Language modeling on the Nokia N800

Home > Software > Parakeet > Speech recognition Nokia N800 > Language modeling

Training Data

For baseline language models, I used 2-gram LMs trained on 222M words of newswire text using a variant of my CSR LM-1 training recipe. I used interpolated modified Kneser-Ney smoothing, with a count cutoff of 1 and no unknown word.

I used LMs with verbalized punctuation (VP) and a vocabulary of the top words in the CSR corpus. I eventually want to recognize short email/SMS-like messages that may contain multiple sentences. So I segmented the CSR training text into blocks of 1-6 contiguous sentences. Here are the LMs including the Sphinx binary DMP files and dictionaries:

5K CSR 2-gram with VP blocks
10K CSR 2-gram with VP blocks
20K CSR 2-gram with VP blocks
30K CSR 2-gram with VP blocks
40K CSR 2-gram with VP blocks

Vocabulary Size

One important decision was how big a vocabulary to use as the N800 only has 128MB of flash memory. I ran an experiment to see the memory requirements of 5K, 10K, 20K, 30K and 40K language models.

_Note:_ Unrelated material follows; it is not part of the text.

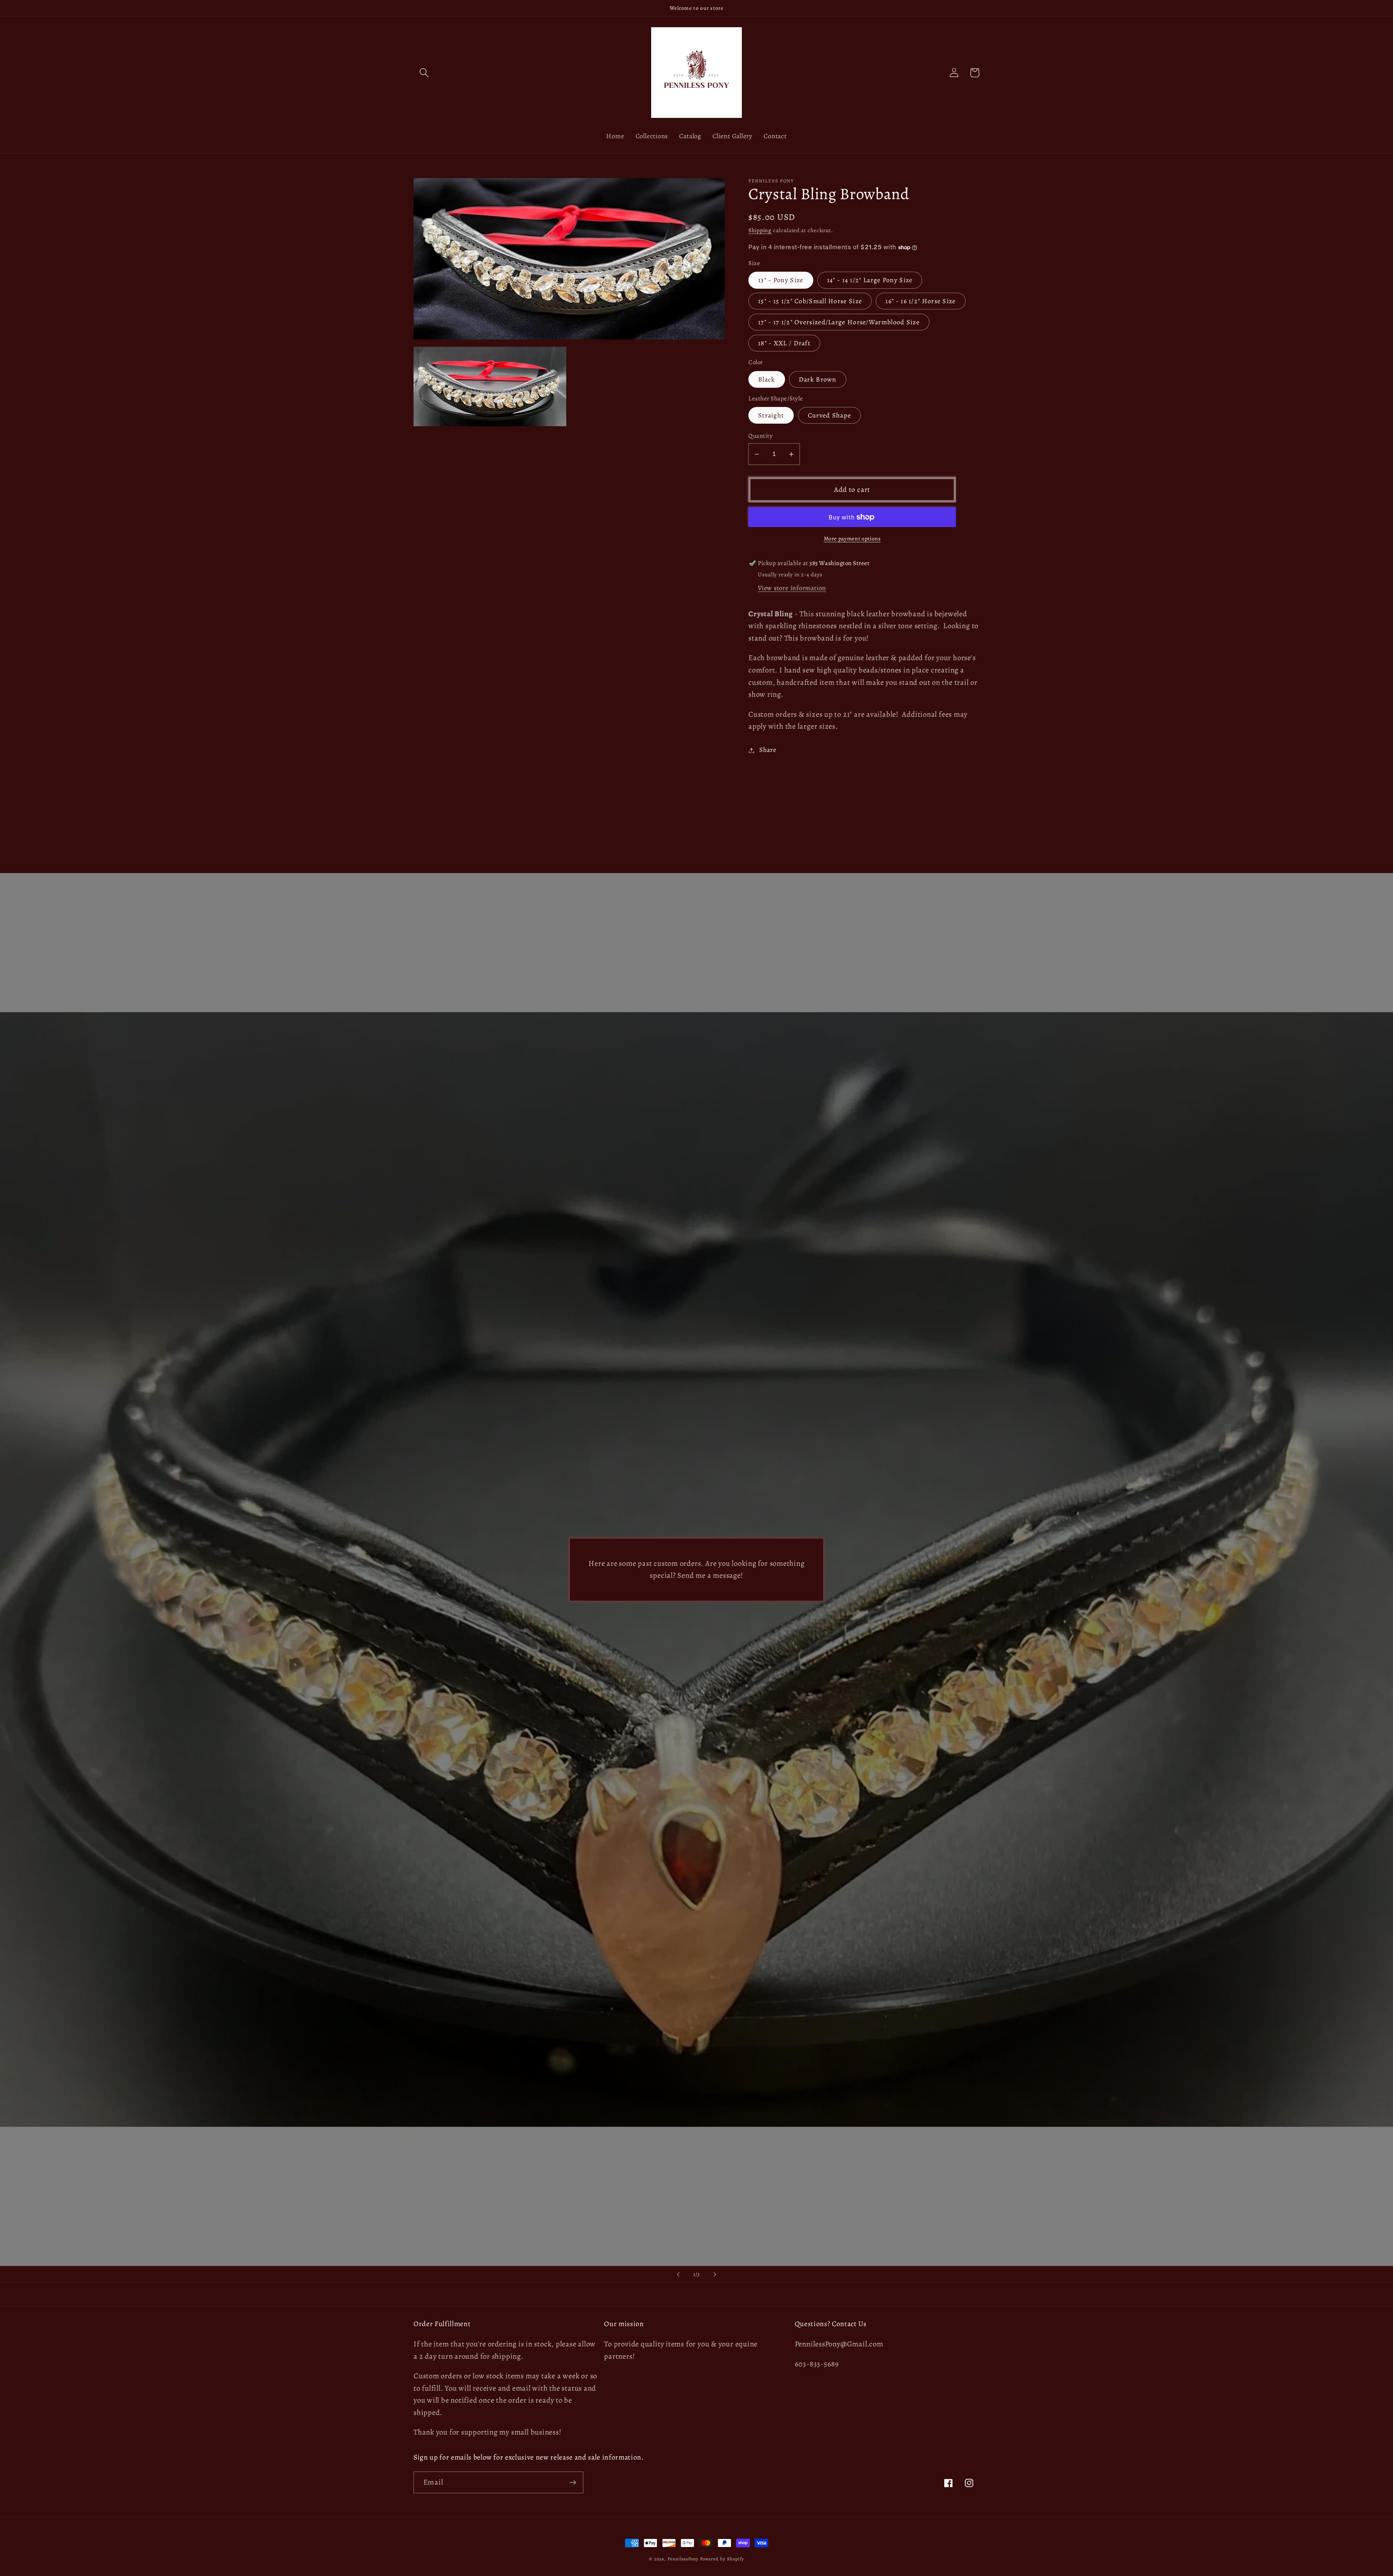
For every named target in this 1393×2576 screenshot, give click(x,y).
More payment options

While there was memory overhead from the acoustic model, PocketSphinx, and my own software, the size of the language model still dominated. The memory size is as reported by pmap, before recognition of the first utterance. I've also listed the biggest block which is maybe the language model.

Vocab size	Total memory	Largest Memory Block
5k	53.0 MB	30.1 MB
10k	73.6 MB	47.7 MB
20k	97.3 MB	66.0 MB
30k	112.4 MB	75.6 MB
40k	123.2 MB	81.5 MB

Speaker-independent Recognition Tests

I ran recognition experiments using the speaker-independent narrowband acoustic model and these LMs. I used two WSJ test sets: Nov'92 (si_et_05, 330 utts) and Hard (wsj0 si_dt_jr, wsj1 si_dt_s2/sjm si_et_s2/sjm si_et_h1/wsj64k, 784 utts). Results were on the N800 and used the tuned parameters below.

Sphinx config file for 20K test

Vocab size	Nov'92 OOV	Nov'92 WER	Nov'92 xRT	Hard OOV	Hard WER	Hard xRT
5k	2.90%	23.03%	0.988	12.55%	43.36%	1.143
10k	0.95%	21.51%	0.966	7.24%	37.71%	1.153
20k	0.41%	22.73%	1.048	3.91%	35.26%	1.212
30k	0.28%	24.35%	1.084	2.38%	35.56%	1.274
40k	0.13%	26.30%	1.183	1.69%	36.26%	1.304

There WERs aren't great, but accuracy had to be traded to obtain real-time performance and a reasonable memory footprint. Also there is a mismatch between my VP blocked LMs and the NVP single sentence utterances in the test sets. For further experiments, I used a vocabulary size of 20K. 20K provided a low out-of-vocabulary (OOV) rate and a reasonable memory footprint.